▶ _What needs to be done_
Begin at the line that contains "Image resolution: width=1795" and repeat every line from there to the end of the records below, inclusive, without adding any other line.

▶ _Exercise inputs_
↓

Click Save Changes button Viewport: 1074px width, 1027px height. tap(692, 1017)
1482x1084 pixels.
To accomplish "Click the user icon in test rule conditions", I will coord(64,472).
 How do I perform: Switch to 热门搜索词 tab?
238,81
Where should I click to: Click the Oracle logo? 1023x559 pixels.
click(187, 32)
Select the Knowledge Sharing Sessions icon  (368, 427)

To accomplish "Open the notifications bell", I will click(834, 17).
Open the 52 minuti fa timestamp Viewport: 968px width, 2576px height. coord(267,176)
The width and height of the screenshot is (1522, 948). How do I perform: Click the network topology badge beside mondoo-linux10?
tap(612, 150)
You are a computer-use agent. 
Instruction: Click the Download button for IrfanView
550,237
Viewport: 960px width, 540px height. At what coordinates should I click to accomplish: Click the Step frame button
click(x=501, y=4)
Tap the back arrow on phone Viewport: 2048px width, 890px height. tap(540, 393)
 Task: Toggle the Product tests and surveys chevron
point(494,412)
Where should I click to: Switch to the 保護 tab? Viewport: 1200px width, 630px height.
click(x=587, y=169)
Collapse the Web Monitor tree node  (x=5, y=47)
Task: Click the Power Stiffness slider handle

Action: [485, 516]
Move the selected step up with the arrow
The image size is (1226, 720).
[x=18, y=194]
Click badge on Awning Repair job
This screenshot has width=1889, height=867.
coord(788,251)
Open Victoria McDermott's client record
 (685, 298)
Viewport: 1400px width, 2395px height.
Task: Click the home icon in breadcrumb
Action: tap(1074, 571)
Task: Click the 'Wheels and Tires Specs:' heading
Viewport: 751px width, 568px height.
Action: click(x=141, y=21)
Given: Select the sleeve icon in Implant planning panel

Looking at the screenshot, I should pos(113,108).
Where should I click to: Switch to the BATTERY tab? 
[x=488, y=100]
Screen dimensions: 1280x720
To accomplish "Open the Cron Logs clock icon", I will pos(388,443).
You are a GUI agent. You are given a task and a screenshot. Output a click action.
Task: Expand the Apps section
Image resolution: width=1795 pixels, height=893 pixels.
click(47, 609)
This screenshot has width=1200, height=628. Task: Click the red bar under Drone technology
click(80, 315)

↑

▶ _Response box_
Image resolution: width=1795 pixels, height=893 pixels.
click(47, 609)
This screenshot has width=1200, height=628. Task: Click the red bar under Drone technology
click(80, 315)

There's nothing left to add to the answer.